Praise from the Awards Chairs: A highly-influential, visionary paper on discrimination-free or fair classification, ahead of the current trend on fairness, accountability and transparency in AI that is transforming the algorithmic decision-making process in numerous areas, including law, education, banking, health, and more.
Journal Track Reviewer Awards
- Esther Galbrun
- Georgiana Ifrim
- Claudio Lucchese
- Matteo Riondato
- Nikolaj Tatti
- Matthijs van Leeuwen
- Celine Vens
- Albrecht Zimmermann
Conference Engagement Awards
Engagement is the main challenge of a virtual conference. We’re all surrounded by every-day distractions, and it is difficult to make time for the conference. As a result, fewer attendees tend to actively participate, which makes it less rewarding to be engaged, etc. We want to break this vicious circle by incentivizing engagement!

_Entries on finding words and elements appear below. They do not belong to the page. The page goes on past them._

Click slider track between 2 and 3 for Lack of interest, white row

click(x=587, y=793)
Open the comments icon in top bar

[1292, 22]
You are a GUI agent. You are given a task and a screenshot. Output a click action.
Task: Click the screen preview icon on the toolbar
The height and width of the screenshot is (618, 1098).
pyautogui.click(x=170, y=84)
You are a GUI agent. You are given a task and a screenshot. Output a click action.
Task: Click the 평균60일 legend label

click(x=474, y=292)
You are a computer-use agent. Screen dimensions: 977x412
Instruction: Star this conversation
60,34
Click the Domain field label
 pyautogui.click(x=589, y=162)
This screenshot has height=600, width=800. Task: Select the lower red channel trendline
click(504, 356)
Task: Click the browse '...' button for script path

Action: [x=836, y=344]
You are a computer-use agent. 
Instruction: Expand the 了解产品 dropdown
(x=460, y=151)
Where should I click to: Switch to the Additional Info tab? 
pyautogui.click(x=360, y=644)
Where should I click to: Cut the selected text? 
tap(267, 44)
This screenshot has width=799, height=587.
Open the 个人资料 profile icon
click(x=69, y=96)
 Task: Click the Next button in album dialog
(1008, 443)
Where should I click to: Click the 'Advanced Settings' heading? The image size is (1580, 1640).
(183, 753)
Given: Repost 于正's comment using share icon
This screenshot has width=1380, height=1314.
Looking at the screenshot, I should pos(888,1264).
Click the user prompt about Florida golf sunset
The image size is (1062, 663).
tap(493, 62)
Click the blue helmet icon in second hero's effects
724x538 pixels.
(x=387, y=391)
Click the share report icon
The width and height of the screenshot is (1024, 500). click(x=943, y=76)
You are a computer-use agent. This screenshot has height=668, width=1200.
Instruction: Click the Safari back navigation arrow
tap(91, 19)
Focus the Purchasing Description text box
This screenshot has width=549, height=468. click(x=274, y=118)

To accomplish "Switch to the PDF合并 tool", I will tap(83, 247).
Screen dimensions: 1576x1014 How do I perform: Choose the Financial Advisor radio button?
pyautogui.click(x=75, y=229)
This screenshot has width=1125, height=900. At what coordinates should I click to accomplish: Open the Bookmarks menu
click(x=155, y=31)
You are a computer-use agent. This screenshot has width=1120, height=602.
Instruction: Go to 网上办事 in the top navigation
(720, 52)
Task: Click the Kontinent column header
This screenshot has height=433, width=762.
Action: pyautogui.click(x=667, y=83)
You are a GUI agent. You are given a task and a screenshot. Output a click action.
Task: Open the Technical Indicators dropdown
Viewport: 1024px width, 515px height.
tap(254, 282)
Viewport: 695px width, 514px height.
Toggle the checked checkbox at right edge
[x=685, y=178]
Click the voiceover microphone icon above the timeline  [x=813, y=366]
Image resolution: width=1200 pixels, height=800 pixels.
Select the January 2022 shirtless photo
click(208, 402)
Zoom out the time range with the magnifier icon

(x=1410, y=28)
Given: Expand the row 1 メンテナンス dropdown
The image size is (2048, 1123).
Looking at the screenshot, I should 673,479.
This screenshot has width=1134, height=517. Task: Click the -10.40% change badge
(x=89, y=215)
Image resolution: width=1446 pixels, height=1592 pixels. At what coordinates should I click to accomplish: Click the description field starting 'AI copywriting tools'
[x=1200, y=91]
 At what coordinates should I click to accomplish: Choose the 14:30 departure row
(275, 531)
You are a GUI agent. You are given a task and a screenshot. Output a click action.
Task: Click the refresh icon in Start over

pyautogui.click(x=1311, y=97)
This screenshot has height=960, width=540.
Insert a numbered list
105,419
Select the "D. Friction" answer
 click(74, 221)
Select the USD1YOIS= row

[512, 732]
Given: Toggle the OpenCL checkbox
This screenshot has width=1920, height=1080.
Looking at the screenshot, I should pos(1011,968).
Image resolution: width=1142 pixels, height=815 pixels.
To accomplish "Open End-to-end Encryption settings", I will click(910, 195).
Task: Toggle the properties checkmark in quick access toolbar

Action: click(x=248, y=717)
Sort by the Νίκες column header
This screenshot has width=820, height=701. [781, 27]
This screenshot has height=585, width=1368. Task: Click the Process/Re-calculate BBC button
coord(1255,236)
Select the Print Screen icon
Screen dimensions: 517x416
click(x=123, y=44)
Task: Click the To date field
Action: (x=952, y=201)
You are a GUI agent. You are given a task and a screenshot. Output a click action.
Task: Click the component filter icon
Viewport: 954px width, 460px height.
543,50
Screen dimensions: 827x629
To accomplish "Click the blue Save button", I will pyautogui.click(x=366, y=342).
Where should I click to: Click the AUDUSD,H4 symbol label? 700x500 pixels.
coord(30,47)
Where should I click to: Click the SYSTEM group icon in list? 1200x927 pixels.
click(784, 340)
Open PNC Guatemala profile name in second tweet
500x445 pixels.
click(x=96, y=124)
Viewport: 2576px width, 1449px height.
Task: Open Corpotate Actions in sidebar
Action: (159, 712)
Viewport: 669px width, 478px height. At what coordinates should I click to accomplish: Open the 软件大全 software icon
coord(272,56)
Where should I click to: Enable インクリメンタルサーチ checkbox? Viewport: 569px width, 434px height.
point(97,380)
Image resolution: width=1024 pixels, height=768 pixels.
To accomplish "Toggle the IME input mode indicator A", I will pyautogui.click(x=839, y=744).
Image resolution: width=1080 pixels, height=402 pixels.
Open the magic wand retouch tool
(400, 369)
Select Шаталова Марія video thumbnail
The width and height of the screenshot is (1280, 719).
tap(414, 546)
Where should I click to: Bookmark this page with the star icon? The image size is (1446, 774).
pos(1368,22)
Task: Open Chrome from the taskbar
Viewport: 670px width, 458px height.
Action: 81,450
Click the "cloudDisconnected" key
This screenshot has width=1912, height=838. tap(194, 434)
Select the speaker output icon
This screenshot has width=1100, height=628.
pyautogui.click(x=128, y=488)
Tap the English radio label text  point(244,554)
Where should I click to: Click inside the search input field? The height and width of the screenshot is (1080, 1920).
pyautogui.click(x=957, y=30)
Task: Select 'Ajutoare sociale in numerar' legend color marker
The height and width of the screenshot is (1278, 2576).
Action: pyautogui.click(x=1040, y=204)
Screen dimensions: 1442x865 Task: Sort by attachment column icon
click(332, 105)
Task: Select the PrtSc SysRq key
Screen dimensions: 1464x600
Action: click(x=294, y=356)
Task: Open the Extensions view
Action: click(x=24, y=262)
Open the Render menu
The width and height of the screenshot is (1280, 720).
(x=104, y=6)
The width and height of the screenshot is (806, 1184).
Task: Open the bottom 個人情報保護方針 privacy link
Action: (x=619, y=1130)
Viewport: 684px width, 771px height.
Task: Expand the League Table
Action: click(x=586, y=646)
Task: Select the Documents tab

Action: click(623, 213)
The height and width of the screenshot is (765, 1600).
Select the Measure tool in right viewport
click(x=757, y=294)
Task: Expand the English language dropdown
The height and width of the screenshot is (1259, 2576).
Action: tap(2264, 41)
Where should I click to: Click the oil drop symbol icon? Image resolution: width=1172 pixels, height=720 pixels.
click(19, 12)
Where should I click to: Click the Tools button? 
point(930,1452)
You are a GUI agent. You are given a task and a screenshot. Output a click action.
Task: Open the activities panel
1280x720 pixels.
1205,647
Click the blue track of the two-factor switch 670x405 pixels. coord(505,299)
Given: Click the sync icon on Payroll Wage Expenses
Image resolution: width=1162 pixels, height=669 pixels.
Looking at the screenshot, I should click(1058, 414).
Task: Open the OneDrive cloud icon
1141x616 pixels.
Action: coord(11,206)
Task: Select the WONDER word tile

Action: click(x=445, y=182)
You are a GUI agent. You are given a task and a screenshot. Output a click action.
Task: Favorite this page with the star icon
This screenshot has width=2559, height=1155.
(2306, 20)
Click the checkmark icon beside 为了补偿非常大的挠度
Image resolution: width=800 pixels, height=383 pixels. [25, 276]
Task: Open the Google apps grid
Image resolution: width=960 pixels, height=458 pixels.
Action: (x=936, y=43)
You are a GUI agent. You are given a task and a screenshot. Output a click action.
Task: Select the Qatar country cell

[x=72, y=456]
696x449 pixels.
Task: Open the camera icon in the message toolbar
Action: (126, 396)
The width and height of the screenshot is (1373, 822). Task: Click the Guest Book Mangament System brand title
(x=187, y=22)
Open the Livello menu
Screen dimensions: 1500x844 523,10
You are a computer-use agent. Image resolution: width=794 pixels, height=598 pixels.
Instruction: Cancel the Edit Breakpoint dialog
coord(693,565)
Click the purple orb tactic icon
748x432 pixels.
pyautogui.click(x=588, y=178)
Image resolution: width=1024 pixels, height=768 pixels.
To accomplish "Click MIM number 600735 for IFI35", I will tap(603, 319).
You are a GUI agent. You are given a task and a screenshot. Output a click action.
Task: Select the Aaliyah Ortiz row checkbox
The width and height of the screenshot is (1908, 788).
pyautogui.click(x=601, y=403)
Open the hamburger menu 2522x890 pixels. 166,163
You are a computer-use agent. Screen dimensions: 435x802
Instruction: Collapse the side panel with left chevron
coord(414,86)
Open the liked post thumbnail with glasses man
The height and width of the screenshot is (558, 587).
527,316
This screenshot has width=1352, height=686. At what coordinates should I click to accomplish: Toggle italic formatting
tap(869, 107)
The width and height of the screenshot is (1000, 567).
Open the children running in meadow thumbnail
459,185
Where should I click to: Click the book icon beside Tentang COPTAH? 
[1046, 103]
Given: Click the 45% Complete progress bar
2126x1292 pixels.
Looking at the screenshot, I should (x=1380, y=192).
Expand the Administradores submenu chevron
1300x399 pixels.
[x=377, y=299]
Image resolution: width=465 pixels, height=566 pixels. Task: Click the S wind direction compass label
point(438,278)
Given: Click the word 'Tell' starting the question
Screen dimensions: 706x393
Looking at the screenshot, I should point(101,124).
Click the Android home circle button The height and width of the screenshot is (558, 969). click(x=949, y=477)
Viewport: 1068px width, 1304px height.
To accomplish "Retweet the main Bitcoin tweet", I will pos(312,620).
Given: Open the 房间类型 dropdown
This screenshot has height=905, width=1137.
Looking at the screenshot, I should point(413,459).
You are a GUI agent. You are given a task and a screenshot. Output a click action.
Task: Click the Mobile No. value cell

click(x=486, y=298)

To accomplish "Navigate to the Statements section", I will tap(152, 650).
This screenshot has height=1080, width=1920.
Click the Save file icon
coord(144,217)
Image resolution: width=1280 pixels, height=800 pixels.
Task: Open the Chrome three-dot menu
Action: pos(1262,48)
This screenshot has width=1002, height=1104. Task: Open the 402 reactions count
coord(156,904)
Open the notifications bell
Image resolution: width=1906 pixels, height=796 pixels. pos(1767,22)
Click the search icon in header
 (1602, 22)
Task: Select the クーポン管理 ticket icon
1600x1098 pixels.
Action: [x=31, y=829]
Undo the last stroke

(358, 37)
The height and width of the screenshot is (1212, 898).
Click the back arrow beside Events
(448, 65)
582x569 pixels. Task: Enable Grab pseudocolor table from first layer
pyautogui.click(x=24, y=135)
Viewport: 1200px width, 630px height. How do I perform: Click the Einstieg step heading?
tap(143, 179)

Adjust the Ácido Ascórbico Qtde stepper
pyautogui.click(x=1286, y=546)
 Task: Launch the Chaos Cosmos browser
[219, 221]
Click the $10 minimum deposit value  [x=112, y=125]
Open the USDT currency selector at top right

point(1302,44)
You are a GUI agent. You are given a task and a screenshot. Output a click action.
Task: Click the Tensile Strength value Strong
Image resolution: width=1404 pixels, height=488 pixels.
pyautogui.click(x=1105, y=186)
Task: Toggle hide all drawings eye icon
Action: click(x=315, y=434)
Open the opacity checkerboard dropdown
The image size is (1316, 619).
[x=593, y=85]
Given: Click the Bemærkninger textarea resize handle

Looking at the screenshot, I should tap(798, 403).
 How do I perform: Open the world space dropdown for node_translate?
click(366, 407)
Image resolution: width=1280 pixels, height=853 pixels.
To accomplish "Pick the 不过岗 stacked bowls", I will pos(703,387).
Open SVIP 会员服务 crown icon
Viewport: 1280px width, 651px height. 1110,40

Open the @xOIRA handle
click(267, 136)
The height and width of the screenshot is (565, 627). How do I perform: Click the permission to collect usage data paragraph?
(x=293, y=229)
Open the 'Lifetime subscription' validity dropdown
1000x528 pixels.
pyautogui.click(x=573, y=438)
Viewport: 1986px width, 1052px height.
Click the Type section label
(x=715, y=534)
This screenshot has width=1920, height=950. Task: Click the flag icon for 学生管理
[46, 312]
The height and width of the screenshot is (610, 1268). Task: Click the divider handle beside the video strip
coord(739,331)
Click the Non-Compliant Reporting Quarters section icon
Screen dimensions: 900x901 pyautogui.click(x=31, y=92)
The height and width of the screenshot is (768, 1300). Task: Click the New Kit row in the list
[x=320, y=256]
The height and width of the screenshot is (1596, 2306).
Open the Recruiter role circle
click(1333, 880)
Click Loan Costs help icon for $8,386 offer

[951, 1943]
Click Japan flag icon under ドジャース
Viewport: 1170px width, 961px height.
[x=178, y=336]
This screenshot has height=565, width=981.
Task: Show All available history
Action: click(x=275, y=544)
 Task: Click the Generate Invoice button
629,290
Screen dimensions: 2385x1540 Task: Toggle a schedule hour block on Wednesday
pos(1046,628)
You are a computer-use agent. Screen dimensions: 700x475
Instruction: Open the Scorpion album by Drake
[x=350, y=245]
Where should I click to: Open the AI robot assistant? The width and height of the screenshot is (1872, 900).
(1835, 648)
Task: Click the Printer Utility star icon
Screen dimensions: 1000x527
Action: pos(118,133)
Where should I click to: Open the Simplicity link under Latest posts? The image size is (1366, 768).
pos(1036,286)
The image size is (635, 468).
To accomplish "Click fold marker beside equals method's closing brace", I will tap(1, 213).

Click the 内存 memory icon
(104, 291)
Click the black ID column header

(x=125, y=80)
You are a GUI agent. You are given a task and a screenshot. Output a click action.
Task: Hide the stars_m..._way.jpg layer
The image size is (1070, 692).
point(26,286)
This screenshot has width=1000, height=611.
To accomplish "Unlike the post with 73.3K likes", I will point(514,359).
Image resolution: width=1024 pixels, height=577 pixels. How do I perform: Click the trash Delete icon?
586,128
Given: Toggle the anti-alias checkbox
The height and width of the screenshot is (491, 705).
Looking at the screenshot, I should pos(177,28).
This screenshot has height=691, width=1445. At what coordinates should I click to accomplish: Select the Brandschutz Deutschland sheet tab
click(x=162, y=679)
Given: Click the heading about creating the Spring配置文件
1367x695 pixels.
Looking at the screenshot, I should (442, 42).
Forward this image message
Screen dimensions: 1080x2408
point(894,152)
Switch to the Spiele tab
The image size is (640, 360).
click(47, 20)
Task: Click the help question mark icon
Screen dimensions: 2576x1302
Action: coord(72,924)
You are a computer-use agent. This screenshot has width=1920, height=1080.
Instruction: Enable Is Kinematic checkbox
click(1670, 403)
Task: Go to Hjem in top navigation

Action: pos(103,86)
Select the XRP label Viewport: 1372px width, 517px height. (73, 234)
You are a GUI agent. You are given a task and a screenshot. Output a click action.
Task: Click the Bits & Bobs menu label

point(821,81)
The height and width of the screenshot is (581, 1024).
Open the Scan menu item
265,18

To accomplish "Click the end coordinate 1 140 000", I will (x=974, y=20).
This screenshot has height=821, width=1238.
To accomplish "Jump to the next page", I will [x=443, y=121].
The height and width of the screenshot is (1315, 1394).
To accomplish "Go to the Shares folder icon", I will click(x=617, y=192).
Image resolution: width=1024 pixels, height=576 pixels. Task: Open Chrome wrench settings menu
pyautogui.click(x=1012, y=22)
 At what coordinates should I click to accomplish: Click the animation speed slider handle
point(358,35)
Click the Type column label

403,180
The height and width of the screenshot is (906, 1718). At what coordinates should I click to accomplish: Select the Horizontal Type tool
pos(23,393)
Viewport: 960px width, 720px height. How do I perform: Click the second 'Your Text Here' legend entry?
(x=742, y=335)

To do this, each day, as well as at the end for the full week, 4 Engagement Awards will be announced (i.e. 24 Awards in total!):
- The Community Engagement Award: The top of the whova leaderboard around 8:30 CEST.
- The Organizers’ Engagement Award: all organizers can nominate attendees for engagement.
- The Chairs’ and Volunteers’ Engagement Award: all session chairs can nominate attendees who were particularly engaged during their session (could be speakers in the session or other attendees).
- The Nominator Award: Among all chairs and volunteers who nominated an attendee for the Chairs’ and Volunteers’ Engagement Award, one person will be randomly drawn to receive a prize. Of course, self-nominations are not allowed.
What the prizes are will be announced later, they will give you a taste of Ghent…
(Note that in case of abuse or misuse, the above may be amended or discontinued at the organizers’ sole discretion. Only one prize will be awarded per attendee throughout the week.)